For Sasha Lipton, founder of Redwood City desserts company Clean Sweets by Sasha, it’s always been about enjoying food while consuming nutritionally dense ingredients. Since March, Lipton has been making and selling cakes, muffins, cookies and other desserts with no grains, gluten, soy, dairy or refined sugar — basically, the ingredients that people associate with baked goods.
“There are a ton of gluten-free and vegan bakeries, but vegan and gluten-free doesn’t mean healthy in any sense. There are tons of sugar and gums and thickeners and weird oils added to make those baked goods be the texture and taste that you would expect,” Lipton said. “I think the more simple, the better. I’m staying true to that.”
After plenty of trial and error, Lipton created a base recipe. She uses almond flour, which she said makes her desserts more dense, and replaces butter and cream with coconut oil. She sweetens her desserts, made in her home kitchen, with maple syrup. She makes everything from lemon poppyseed muffins and banana bread to peanut butter blondies, vegan raspberry thumbprint cookies and coconut chocolate chip cookies.
When she was living in New York in 2014, a doctor told Lipton to cut out grains, gluten, dairy, refined sugar and soy from her diet to remedy her cystic acne. She quickly realized there were few truly healthy sweets available. Motivated by a major sweet tooth, Lipton, who has baked and cooked throughout her life, started to experiment in the kitchen, making healthier variations of her favorite sweets.
As her skin started to clear up and she started to feel more energetic, she said she started sharing her baked goods with family and coworkers.
“I didn’t tell people that they were healthy and people loved (them),” Lipton said. “They were asking for recipes and raving about them as if they were just a traditional baked good. I kind of felt like I had something there.”
She moved to the Bay Area in September and while she was in the tech industry, she said she didn’t feel passionate about her work. She instead decided to pursue her passion project, quitting her day job to start Clean Sweets in March.
Lipton said she hopes to help other people who are trying to be more conscious of the ingredients that they put into their bodies while also making a delicious product.
“I don’t want to make baked goods that taste good for being healthy,” she said. “I wanted to make baked goods that taste good and happen to be healthy.”
Her baked goods are available online ( Clean Sweets by Sasha) for delivery or pickup in Redwood City and for sale at Bare Bowls in Palo Alto and the Sigona’s Farmers Market at Stanford Shopping Center. Lipton also takes special orders for events.
She continues to experiment — right now, think a healthier version of a rainbow cookie that uses spinach and turmeric for color — and hopes to focus more on seasonal ingredients in the future, such as pumpkins in the fall or ginger during the holidays. Her goal is to open a brick-and-mortar bakery, ideally in Palo Alto, where people can have a cup of coffee and a slice of guilt-free cake.
“As people start to understand what certain foods do to their body and what’s happening on the inside because of those foods, I think healthy baked goods will become more and more mainstream,” Lipton said.

• SHORT PROBLEM:
Please answer these questions from the bakery article:
1. What does Lipton use in place of butter and cream?
2. In what year did a doctor tell Lipton to cut grains, gluten, dairy, refined sugar and soy from her diet?
3. Which two ingredients give color to the rainbow cookie she is experimenting with?
The lines after the bakery article are separate material.

• DATA BLOCK:
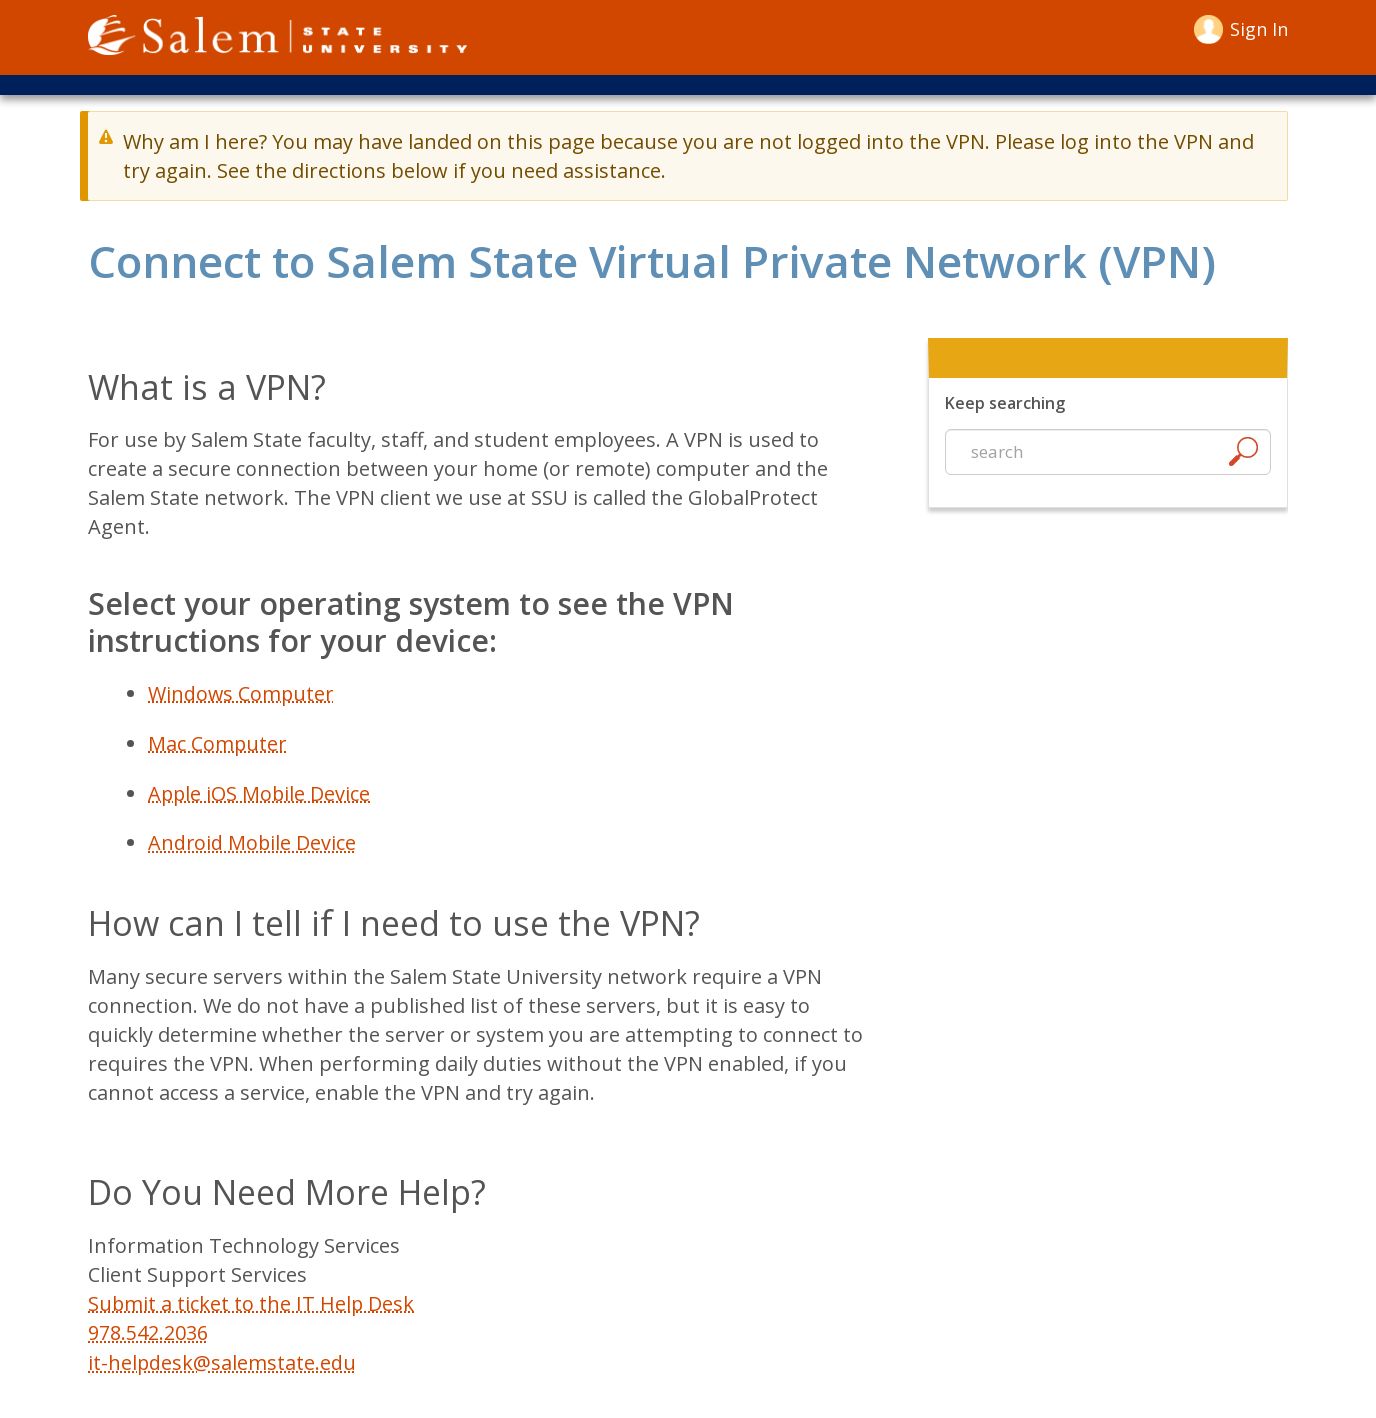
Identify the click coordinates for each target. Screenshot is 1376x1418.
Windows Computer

• TASK ANSWER:
1. Coconut oil.
2. 2014.
3. Spinach and turmeric.